[[ DATASET EXCERPTS open ]]

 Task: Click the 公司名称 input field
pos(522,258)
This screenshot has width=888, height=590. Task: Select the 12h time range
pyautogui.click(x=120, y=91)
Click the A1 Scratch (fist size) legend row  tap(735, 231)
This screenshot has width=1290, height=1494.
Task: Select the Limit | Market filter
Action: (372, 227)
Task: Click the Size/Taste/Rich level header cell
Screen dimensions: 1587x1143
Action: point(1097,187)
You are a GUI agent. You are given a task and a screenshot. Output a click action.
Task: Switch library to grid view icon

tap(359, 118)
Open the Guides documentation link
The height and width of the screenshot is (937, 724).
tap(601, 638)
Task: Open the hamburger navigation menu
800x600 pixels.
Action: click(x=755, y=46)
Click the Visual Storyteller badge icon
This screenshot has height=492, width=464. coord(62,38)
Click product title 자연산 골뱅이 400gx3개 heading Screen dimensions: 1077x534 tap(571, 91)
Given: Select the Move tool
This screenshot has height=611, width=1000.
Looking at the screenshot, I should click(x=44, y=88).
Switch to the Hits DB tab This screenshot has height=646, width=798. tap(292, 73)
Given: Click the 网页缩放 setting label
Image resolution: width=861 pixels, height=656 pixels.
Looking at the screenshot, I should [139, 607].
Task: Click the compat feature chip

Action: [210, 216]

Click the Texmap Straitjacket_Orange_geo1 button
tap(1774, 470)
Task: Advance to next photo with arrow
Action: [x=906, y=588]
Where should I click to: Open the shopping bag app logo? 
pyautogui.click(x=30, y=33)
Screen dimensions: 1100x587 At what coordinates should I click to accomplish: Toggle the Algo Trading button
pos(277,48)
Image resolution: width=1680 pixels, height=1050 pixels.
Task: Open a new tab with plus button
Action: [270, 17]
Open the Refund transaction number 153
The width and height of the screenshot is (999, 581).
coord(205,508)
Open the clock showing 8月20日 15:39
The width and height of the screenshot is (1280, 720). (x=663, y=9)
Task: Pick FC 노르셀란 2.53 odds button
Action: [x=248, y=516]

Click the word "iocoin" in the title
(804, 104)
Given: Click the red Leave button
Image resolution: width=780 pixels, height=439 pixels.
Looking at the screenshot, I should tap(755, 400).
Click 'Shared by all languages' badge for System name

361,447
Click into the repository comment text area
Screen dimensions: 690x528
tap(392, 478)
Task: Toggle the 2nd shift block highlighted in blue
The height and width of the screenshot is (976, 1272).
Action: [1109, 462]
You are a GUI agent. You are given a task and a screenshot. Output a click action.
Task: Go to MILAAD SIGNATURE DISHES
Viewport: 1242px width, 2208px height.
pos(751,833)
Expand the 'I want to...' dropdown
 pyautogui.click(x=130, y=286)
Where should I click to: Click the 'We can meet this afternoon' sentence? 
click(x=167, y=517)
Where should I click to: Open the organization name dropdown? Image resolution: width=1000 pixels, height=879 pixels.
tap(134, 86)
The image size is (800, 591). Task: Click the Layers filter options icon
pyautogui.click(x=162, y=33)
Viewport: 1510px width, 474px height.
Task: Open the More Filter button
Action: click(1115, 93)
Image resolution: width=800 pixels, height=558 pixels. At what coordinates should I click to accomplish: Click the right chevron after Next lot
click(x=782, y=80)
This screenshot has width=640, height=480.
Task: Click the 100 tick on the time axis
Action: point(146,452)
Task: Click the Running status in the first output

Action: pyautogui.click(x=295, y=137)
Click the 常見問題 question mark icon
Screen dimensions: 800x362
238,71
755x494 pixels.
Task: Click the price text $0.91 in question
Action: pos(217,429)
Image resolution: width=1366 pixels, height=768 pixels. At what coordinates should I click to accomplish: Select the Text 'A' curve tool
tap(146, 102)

[[ DATASET EXCERPTS closed ]]

WHAT THE TASK REQUIRES:
Retype the data precisely.

EXPECTED ANSWER:
 Task: Click the 公司名称 input field
pos(522,258)
This screenshot has width=888, height=590. Task: Select the 12h time range
pyautogui.click(x=120, y=91)
Click the A1 Scratch (fist size) legend row  tap(735, 231)
This screenshot has width=1290, height=1494.
Task: Select the Limit | Market filter
Action: (372, 227)
Task: Click the Size/Taste/Rich level header cell
Screen dimensions: 1587x1143
Action: point(1097,187)
You are a GUI agent. You are given a task and a screenshot. Output a click action.
Task: Switch library to grid view icon

tap(359, 118)
Open the Guides documentation link
The height and width of the screenshot is (937, 724).
tap(601, 638)
Task: Open the hamburger navigation menu
800x600 pixels.
Action: click(x=755, y=46)
Click the Visual Storyteller badge icon
This screenshot has height=492, width=464. coord(62,38)
Click product title 자연산 골뱅이 400gx3개 heading Screen dimensions: 1077x534 tap(571, 91)
Given: Select the Move tool
This screenshot has height=611, width=1000.
Looking at the screenshot, I should click(x=44, y=88).
Switch to the Hits DB tab This screenshot has height=646, width=798. tap(292, 73)
Given: Click the 网页缩放 setting label
Image resolution: width=861 pixels, height=656 pixels.
Looking at the screenshot, I should [139, 607].
Task: Click the compat feature chip

Action: [210, 216]

Click the Texmap Straitjacket_Orange_geo1 button
tap(1774, 470)
Task: Advance to next photo with arrow
Action: [x=906, y=588]
Where should I click to: Open the shopping bag app logo? 
pyautogui.click(x=30, y=33)
Screen dimensions: 1100x587 At what coordinates should I click to accomplish: Toggle the Algo Trading button
pos(277,48)
Image resolution: width=1680 pixels, height=1050 pixels.
Task: Open a new tab with plus button
Action: [270, 17]
Open the Refund transaction number 153
The width and height of the screenshot is (999, 581).
coord(205,508)
Open the clock showing 8月20日 15:39
The width and height of the screenshot is (1280, 720). (x=663, y=9)
Task: Pick FC 노르셀란 2.53 odds button
Action: [x=248, y=516]

Click the word "iocoin" in the title
(804, 104)
Given: Click the red Leave button
Image resolution: width=780 pixels, height=439 pixels.
Looking at the screenshot, I should tap(755, 400).
Click 'Shared by all languages' badge for System name

361,447
Click into the repository comment text area
Screen dimensions: 690x528
tap(392, 478)
Task: Toggle the 2nd shift block highlighted in blue
The height and width of the screenshot is (976, 1272).
Action: [1109, 462]
You are a GUI agent. You are given a task and a screenshot. Output a click action.
Task: Go to MILAAD SIGNATURE DISHES
Viewport: 1242px width, 2208px height.
pos(751,833)
Expand the 'I want to...' dropdown
 pyautogui.click(x=130, y=286)
Where should I click to: Click the 'We can meet this afternoon' sentence? 
click(x=167, y=517)
Where should I click to: Open the organization name dropdown? Image resolution: width=1000 pixels, height=879 pixels.
tap(134, 86)
The image size is (800, 591). Task: Click the Layers filter options icon
pyautogui.click(x=162, y=33)
Viewport: 1510px width, 474px height.
Task: Open the More Filter button
Action: click(1115, 93)
Image resolution: width=800 pixels, height=558 pixels. At what coordinates should I click to accomplish: Click the right chevron after Next lot
click(x=782, y=80)
This screenshot has width=640, height=480.
Task: Click the 100 tick on the time axis
Action: point(146,452)
Task: Click the Running status in the first output

Action: pyautogui.click(x=295, y=137)
Click the 常見問題 question mark icon
Screen dimensions: 800x362
238,71
755x494 pixels.
Task: Click the price text $0.91 in question
Action: pos(217,429)
Image resolution: width=1366 pixels, height=768 pixels. At what coordinates should I click to accomplish: Select the Text 'A' curve tool
tap(146, 102)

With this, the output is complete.